6. The display panel according to claim 3, wherein when a positive voltage is applied to the first transparent electrode and a negative voltage is applied to the second transparent electrode, the metal cations in the electrochemical micro-reaction structure are reduced on an upper surface of the second transparent electrode, and since a rough layer is formed on a side of the second transparent electrode facing the first transparent electrode, the upper surface of the second transparent electrode is a rough surface, and thus a metal simple substance layer formed on the second transparent electrode is in light-absorbing black, at which time the electrochemical micro-reaction structure is in a shielding state.

7. The display panel according to claim 2, wherein the electrochemical micro-reaction structure is embedded in a side of the substrate away from the light-emitting unit which is further provided with a shielding layer, and an avoidance part is formed at a part of the shielding layer corresponding to the electrochemical micro-reaction structure.

8. The display panel according to claim 7, wherein the shielding layer provides a support force for the electrochemical micro-reaction structure.

9. The display panel according to claim 7, wherein the second transparent electrode is located on a side of the first transparent electrode away from the light emitting unit, and a rough layer is formed on a side of the second transparent electrode facing the first transparent electrode.

10. The display panel according to claim 9, wherein an orthogonal projection of the first transparent electrode in a thickness direction of the substrate is in a shape of an arc, a broken line or a polygon.

11. The display panel according to claim 2, wherein a driving circuit layer is further provided between the substrate and the light emitting unit and is connected with the first transparent electrode and the second transparent electrode, causing a voltage difference between the first transparent electrode and the second transparent electrode.

12. The display panel according to claim 11, wherein the light-emitting unit is electrically connected with the driving circuit layer and comprises a second light-emitting layer and a first light-emitting layer having opposite light-emitting directions.

13. The display panel according to claim 12, wherein the electrochemical micro-reaction structure has a transparent state in which the light emitted toward the electrochemical micro-reaction structure passes through the electrochemical micro-reaction structure to realize displaying.

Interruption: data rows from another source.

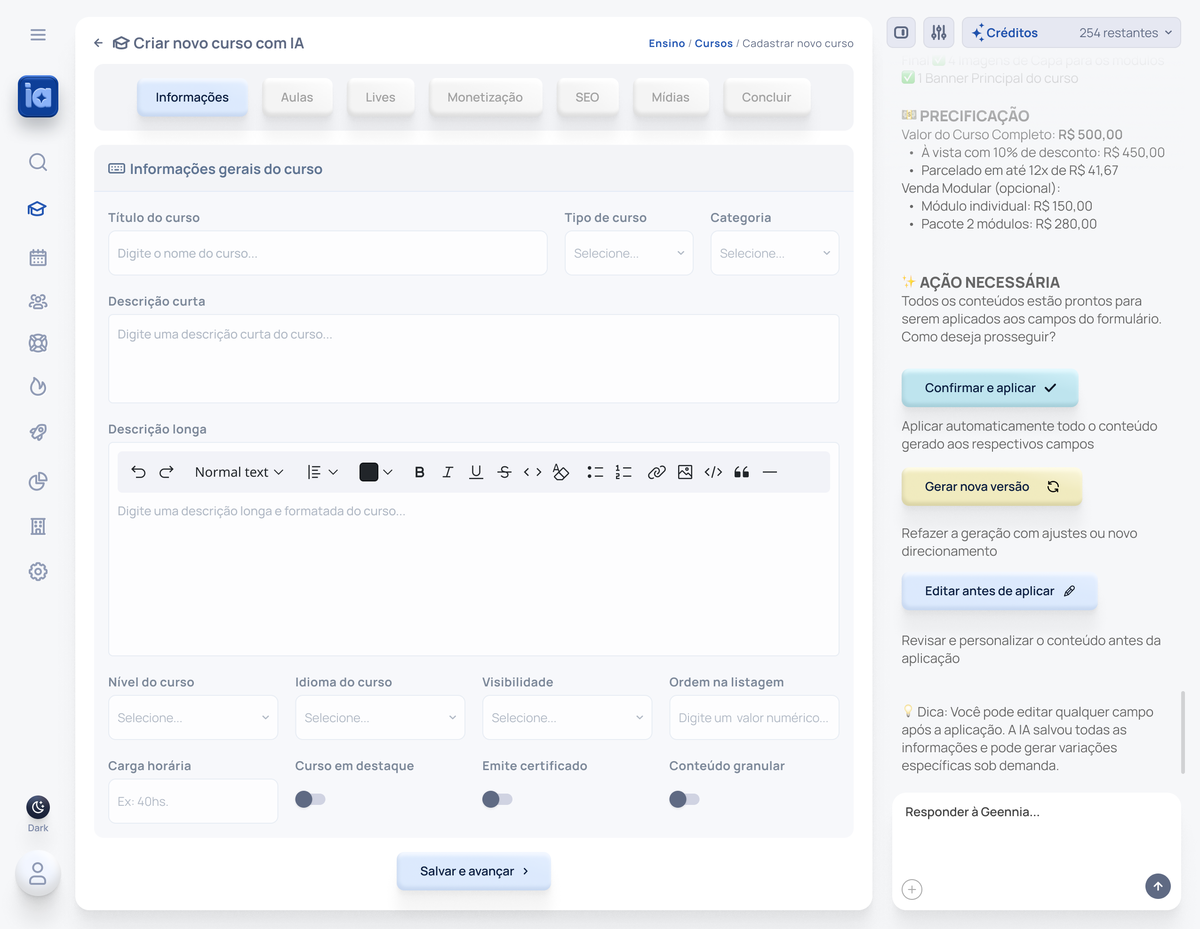Viewport: 1200px width, 929px height.
Task: Go to the Aulas tab
Action: [297, 97]
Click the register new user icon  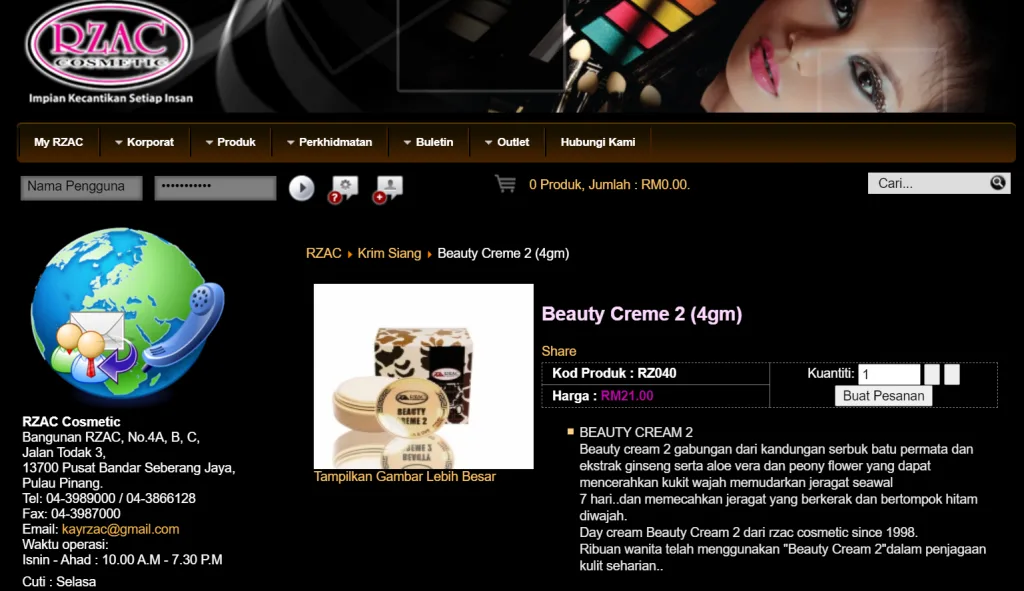pyautogui.click(x=388, y=189)
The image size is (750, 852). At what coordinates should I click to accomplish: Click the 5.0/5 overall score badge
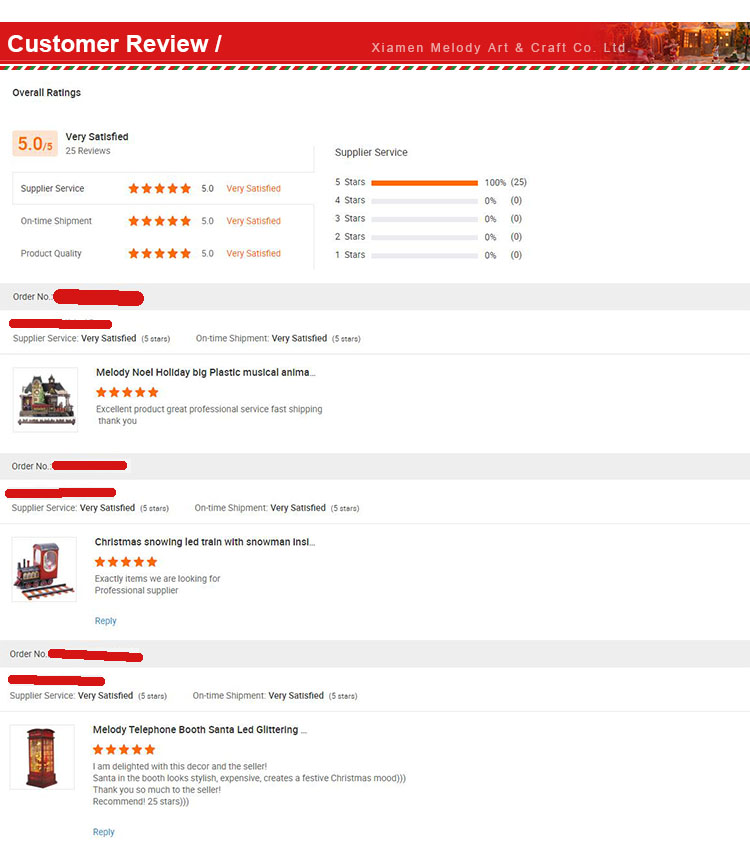(x=35, y=143)
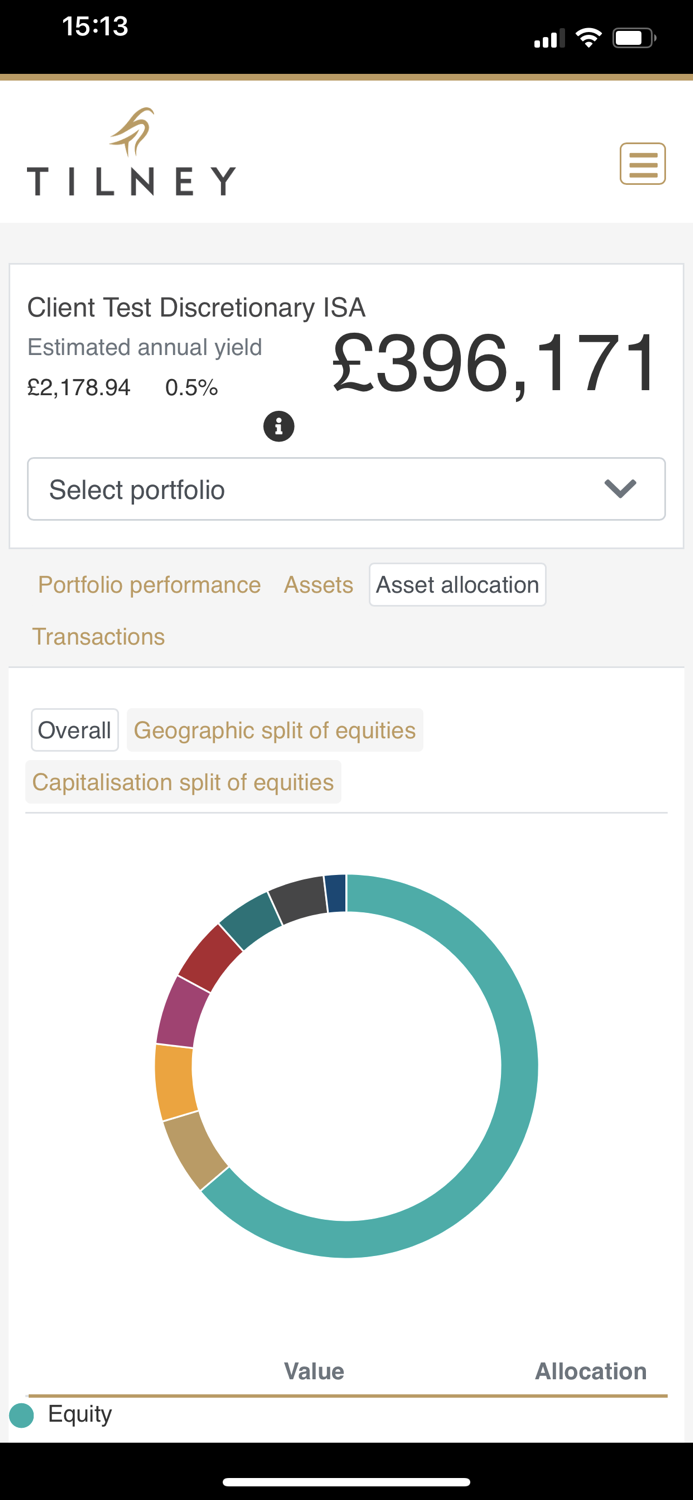The width and height of the screenshot is (693, 1500).
Task: Click the estimated yield info icon
Action: (278, 427)
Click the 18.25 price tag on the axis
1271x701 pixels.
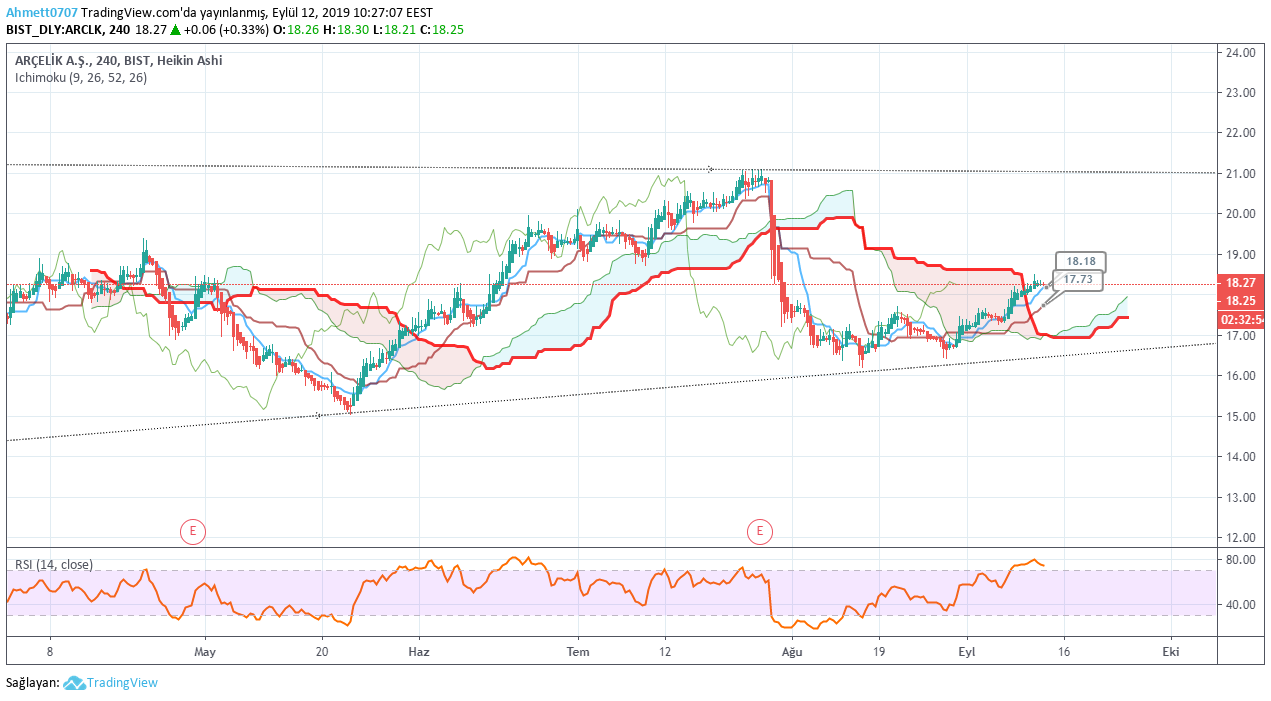click(1241, 300)
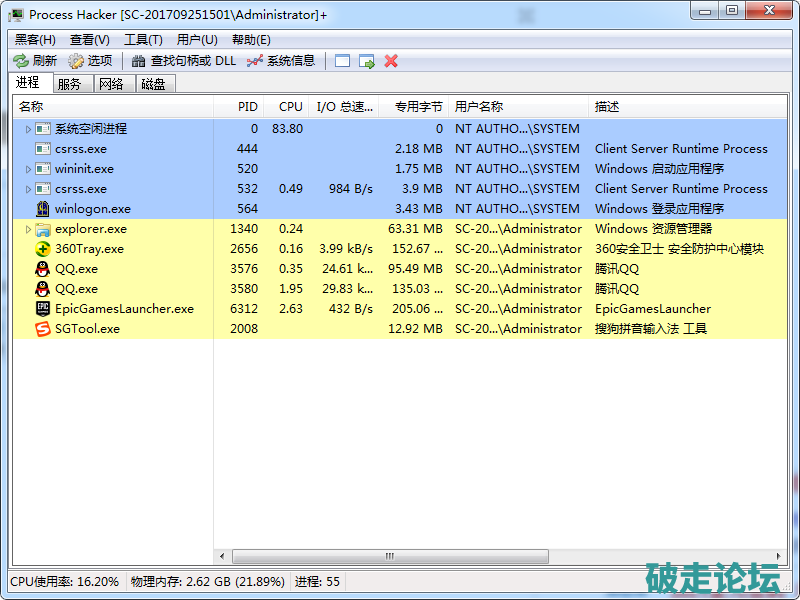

14. The display panel according to claim 12, wherein a plurality of the electrochemical micro-reaction structures are provided corresponding to a plurality of the light-emitting units, a plurality of the first transparent electrodes in the respective electrochemical micro-reaction structures are connected with each other and connected with the driving circuit layer, and a plurality of the second transparent electrodes in the respective electrochemical micro-reaction structures are connected with each other and connected with the driving circuit layer; alternatively, the first transparent electrode and the second transparent electrode in the electrochemical micro-reaction structure are connected with the driving circuit layer.

15. The display panel according to claim 1, wherein the light-emitting unit and the electrochemical micro-reaction structure are arranged in a thickness direction of the substrate.

16. The display panel according to claim 1 comprising a display panel which comprises a substrate and a plurality of light-emitting units provided above the substrate, wherein an electrochemical micro-reaction structure is formed on a side of the substrate away from at least one of the light-emitting units, and the light-emitting unit emits light toward the electrochemical micro-reaction structure; the electrochemical micro-reaction structure has a mirror state in which the light emitted toward the electrochemical micro-reaction structure is reflected by the electrochemical micro-reaction structure.